*** Begin section ***

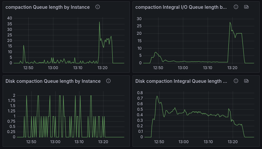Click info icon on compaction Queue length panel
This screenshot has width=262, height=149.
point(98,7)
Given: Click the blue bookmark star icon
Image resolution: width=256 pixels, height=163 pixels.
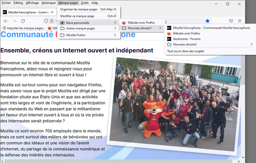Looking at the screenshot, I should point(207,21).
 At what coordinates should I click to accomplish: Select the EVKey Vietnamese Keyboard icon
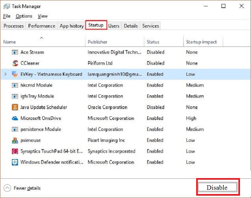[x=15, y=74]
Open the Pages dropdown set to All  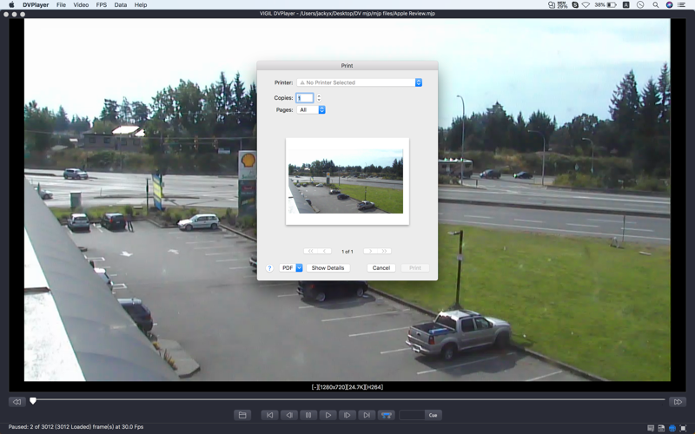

*** End section ***

■ Your goal: After locating the line containing "Given: Click the blue bookmark star icon" in the entries above, repeat only it and each later line through the end, exactly, without any pictures.

■ Response to this exercise:
Given: Click the blue bookmark star icon
Image resolution: width=256 pixels, height=163 pixels.
Looking at the screenshot, I should point(207,21).
 At what coordinates should I click to accomplish: Select the EVKey Vietnamese Keyboard icon
[x=15, y=74]
Open the Pages dropdown set to All  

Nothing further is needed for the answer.